How would the Buffs respond?
With a three-and-out. Three plays netted nine yards, and the Buffs, rather than risk a momentum shift which could come after a turnover at mid-field, punted the ball away.
The strategy was sound - but the momentum shifted anyway. Brandon Weeden, one-for-four to start the half, found his rhythm. Weeden completed three straight passes, pushing the ball into Colorado territory. There, running back Keith Toston took over. Toston, who would go over 1,000 yards on the season with his 172-yard effort on the night, scored on a 45-yard run to pull the Cowboys back to within one score. Colorado 21, Oklahoma State 17, late in the third quarter.
The Buffs did find some offensive success on their next drive, and the fourth quarter opened with Colorado facing a second-and-seven at the Oklahoma State 32-yard line. Two incompletions later, Aric Goodman was sent in to give the Buffs a seven point lead. Goodman's 49-yard attempt, though, hit the right upright (if there is a record for this category, Goodman almost certainly must own it). Once again, it appeared that the momentum shift had gone away from the Buffs, but on the very next play, OSU running back Kendall Hunter fumbled. The fourth Cowboy turnover of the night, forced by Michael Sipili and recovered by Will Pericak, set up the Buffs at the Oklahoma State 36 yard line.
Colorado, as had been the case during the frustration which was the 2009 season, was not able to take advantage. A false start by Bryce Givens turned a third-and-five into a third-and-ten, with an eight yard completion from Hansen to McKnight leaving the Buffs with a fourth-and-two at the Oklahoma State 28. Eschewing a 45-yard field goal attempt moments after Goodman's 49-yard effort had failed, the Buffs went for the first down. The Buffs tried a short pass, but the Cowboys were sitting on the short routes, and Hansen's toss to tight end Riar Geer was batted away by linebacker Daniel Booker.
Oklahoma State quickly responded to regain the lead. Aided by a personal foul penalty on senior safety Benjamin Burney, the Cowboys found themselves with a third-and-one at the CU 47. With the short distance running game not working, the Cowboys spread out to pass. The Buffs blitzed, with no one taking running back Keith Toston. An easy toss from Weeden to Toston resulted in a 47-yard score. Order had been restored: Oklahoma State 24, Colorado 21.
Then a funny thing happened.
The Buffs responded.
Brian Lockridge, who had been stopped at the Colorado 15, 21, and 18 on his previous return attempts, returned the Oklahoma State kickoff 98 yards for a touchdown to give the Buffs back the lead, 28-24. There was plenty of football yet to be played, but, with 11:11 left, Colorado had the lead.
With a possible bid to a BCS bowl in the balance, Oklahoma State set out to re-take control of the game. Converting a third-and-11 and a third-and-nine along the way, the Cowboys set off on a seven-play, 73-yard drive which consumed only three minutes of playing time. Brandon Weeden, who went 4-for-5 on the drive, hit wide receiver Justin Blackmon for a 28-yard score to give the Cowboys back the lead. With 8:11 left in the game, the scoreboard read: Oklahoma State 31, Colorado 28.

JOB 1:
Update the records beginning at the line that contains "Click the Center align text icon" and ending with the line that contains "tap(661, 530)": replace "icon" with "button" and change nothing else. Return only those lines.
JOB 2:
Continue the account of the Colorado and Oklahoma State football game from its last sentence.

Records from a data source
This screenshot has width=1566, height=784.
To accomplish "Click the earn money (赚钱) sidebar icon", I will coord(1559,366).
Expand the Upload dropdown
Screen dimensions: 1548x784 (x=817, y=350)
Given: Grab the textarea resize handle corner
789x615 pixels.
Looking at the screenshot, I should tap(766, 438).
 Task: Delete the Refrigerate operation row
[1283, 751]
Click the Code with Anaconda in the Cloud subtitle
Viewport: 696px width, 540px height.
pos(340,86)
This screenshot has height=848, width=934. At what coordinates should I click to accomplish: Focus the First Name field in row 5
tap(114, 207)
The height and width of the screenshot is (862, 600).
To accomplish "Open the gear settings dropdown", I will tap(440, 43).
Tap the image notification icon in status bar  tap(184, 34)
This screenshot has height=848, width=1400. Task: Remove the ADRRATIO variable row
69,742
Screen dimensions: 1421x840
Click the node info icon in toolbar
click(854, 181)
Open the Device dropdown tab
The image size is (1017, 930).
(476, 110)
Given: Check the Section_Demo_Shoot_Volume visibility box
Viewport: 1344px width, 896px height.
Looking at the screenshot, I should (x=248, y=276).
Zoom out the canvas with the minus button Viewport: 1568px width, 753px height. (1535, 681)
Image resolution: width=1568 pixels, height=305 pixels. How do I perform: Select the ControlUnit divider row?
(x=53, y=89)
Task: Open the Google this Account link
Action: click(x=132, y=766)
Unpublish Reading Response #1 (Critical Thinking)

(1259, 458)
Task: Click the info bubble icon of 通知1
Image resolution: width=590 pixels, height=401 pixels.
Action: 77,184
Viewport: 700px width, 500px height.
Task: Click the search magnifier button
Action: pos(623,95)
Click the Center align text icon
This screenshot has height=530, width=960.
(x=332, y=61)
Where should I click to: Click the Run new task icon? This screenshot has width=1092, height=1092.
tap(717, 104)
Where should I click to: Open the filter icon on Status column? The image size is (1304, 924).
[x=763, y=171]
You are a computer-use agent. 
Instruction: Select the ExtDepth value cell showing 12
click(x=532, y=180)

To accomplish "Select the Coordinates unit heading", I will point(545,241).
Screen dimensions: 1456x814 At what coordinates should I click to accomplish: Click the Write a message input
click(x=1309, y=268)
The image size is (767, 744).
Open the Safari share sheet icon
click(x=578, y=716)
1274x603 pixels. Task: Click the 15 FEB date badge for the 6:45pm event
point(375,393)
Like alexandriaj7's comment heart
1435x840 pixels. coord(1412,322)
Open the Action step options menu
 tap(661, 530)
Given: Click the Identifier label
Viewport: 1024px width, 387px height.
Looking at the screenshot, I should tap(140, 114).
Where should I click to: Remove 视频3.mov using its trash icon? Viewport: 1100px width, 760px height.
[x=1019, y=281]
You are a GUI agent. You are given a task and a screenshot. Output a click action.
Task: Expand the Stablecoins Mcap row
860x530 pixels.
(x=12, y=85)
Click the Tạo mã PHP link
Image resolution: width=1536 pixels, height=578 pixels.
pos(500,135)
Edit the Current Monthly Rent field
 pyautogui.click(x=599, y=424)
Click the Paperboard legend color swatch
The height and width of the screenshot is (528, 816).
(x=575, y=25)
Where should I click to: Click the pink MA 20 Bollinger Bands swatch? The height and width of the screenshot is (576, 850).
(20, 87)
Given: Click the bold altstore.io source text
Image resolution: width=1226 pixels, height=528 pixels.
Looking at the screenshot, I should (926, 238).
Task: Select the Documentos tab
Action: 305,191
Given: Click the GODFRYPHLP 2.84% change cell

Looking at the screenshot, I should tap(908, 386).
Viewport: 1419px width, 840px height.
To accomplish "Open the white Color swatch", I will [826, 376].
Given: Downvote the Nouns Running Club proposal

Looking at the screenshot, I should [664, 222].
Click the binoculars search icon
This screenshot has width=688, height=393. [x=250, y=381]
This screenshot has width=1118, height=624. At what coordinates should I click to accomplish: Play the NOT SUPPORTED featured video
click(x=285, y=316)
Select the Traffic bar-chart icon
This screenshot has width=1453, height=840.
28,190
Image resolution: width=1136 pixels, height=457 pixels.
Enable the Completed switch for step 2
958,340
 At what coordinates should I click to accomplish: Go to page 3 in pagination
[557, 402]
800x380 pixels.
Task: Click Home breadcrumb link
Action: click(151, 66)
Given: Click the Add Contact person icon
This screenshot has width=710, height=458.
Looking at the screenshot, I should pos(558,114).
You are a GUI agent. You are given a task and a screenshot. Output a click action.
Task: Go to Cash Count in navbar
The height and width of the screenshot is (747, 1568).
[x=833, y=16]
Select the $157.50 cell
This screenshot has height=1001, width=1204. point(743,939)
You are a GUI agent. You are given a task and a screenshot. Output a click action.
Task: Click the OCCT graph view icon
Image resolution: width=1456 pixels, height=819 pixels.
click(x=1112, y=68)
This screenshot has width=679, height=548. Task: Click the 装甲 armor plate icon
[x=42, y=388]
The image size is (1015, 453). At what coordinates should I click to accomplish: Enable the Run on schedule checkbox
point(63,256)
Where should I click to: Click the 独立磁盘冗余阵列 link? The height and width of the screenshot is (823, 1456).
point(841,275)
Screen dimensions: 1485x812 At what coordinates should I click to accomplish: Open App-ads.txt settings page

TASK RESPONSE 1:
Click the Center align text button
This screenshot has height=530, width=960.
(x=332, y=61)
Where should I click to: Click the Run new task button? This screenshot has width=1092, height=1092.
tap(717, 104)
Where should I click to: Open the filter button on Status column? The image size is (1304, 924).
[x=763, y=171]
You are a computer-use agent. 
Instruction: Select the ExtDepth value cell showing 12
click(x=532, y=180)

To accomplish "Select the Coordinates unit heading", I will point(545,241).
Screen dimensions: 1456x814 At what coordinates should I click to accomplish: Click the Write a message input
click(x=1309, y=268)
The image size is (767, 744).
Open the Safari share sheet button
click(x=578, y=716)
1274x603 pixels. Task: Click the 15 FEB date badge for the 6:45pm event
point(375,393)
Like alexandriaj7's comment heart
1435x840 pixels. coord(1412,322)
Open the Action step options menu
 tap(661, 530)

TASK RESPONSE 2:
The Buffs did put togther a drive after the Blackmon score, but, on first down at the CU 49 yard line, the Buffs turned the ball over for the first time all night. A Demetrius Sumler fumble was recovered at the CU 48, and the "black out" crowd at OSU (the Cowboys wore all black uniforms for the first time since 1994) breathed a sigh of relief. Three runs, though, netted nine yards. On fourth-and-one at the Colorado 39, quarterback Brandon Weeden was stopped for a three yard loss by sophomore linebacker Tyler Ahles - the third time in the game the Colorado defense had stuffed the Cowboys on fourth down.
One last chance for the Buffs. Colorado took over at its own 42, with 3:14 left to play and all three time outs.
Three incompletions later, the Buffs punted.
Hoping to stop an Oklahoma State rushing attack which would post 232 yards in the game, the Colorado offense never saw the field again. The Cowboys never even saw a third down until the final play of the game, running up the middle to preserve the win.
Final score: #12 Oklahoma State 31, Colorado 28.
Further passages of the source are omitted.